**What you have to do**
Would you write out the lines from the one containing "Screenshot is 202x2576." to the end of the records below, exactly and in full, please?

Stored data
-*-*-
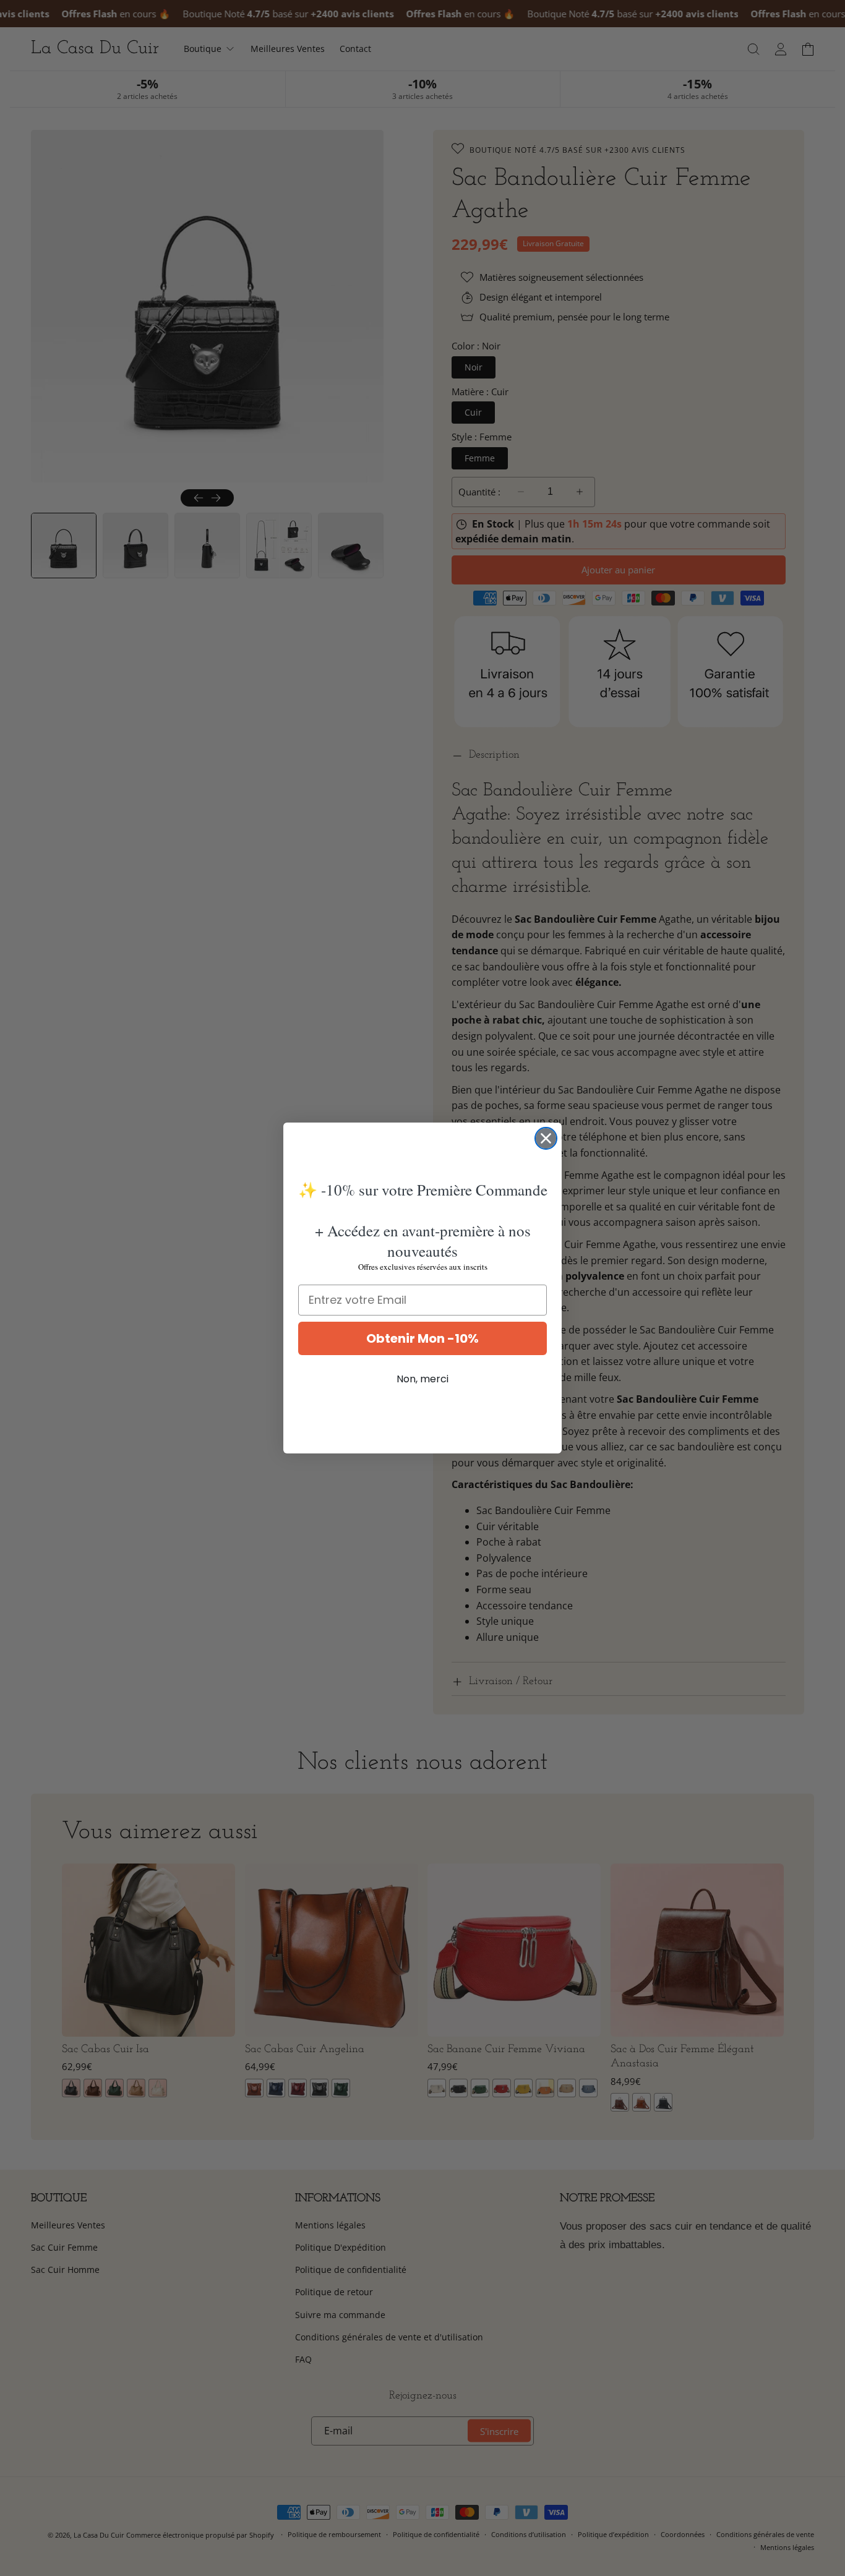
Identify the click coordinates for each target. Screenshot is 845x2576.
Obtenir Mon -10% (422, 1338)
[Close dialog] (546, 1138)
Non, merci (422, 1379)
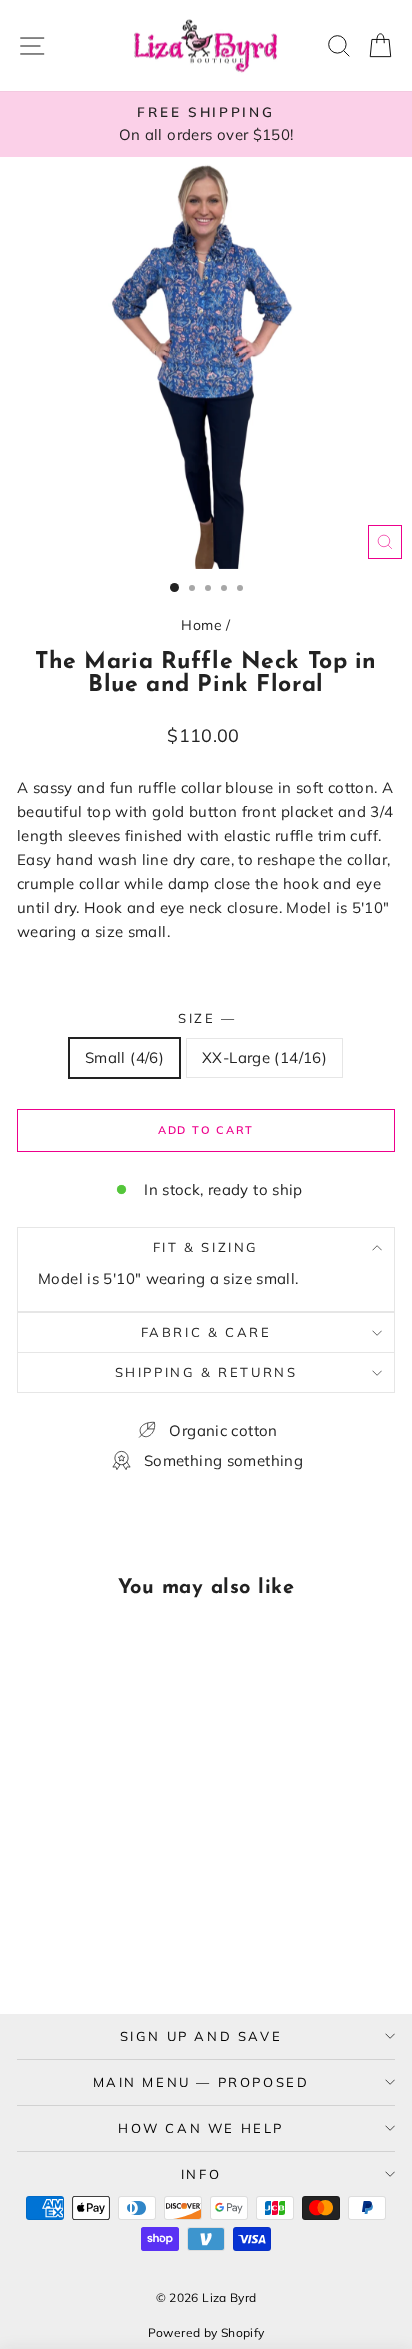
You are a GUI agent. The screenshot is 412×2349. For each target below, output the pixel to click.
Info (201, 2174)
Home (201, 625)
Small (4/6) (124, 1057)
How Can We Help (201, 2128)
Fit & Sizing (206, 1247)
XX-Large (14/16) (264, 1057)
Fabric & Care (206, 1332)
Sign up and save (201, 2036)
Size (206, 1018)
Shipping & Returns (206, 1372)
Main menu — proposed (201, 2082)
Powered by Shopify (206, 2332)
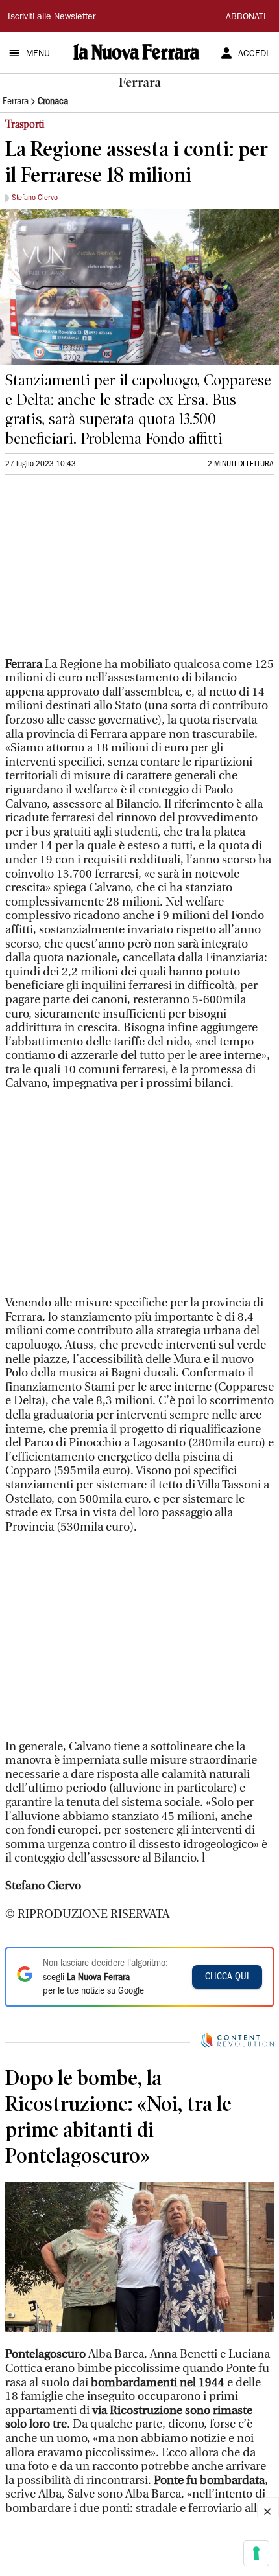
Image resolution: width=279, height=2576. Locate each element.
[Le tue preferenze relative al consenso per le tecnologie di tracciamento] (256, 2553)
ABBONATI (246, 17)
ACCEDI (253, 54)
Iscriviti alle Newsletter (51, 17)
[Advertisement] (102, 571)
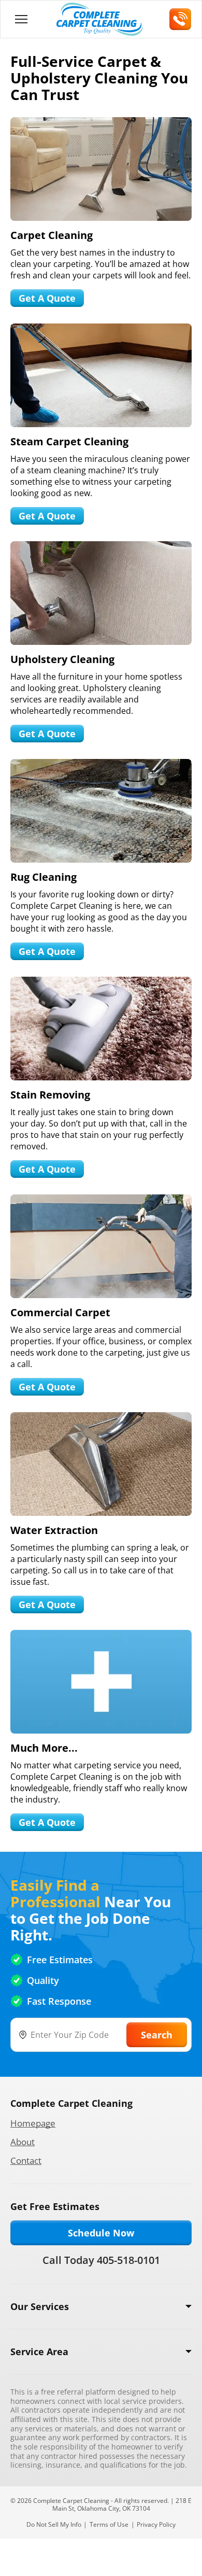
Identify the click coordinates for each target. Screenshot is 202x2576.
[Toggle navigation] (21, 19)
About (22, 2142)
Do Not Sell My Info (53, 2524)
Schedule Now (101, 2233)
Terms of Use (109, 2524)
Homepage (32, 2123)
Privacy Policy (156, 2524)
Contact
-*-*-
**Exercise response**
Identify the click coordinates for each target. Screenshot is 202x2576.
[Toggle navigation] (21, 19)
About (22, 2142)
Do Not Sell My Info (53, 2524)
Schedule Now (101, 2233)
Terms of Use (109, 2524)
Homepage (32, 2123)
Privacy Policy (156, 2524)
Contact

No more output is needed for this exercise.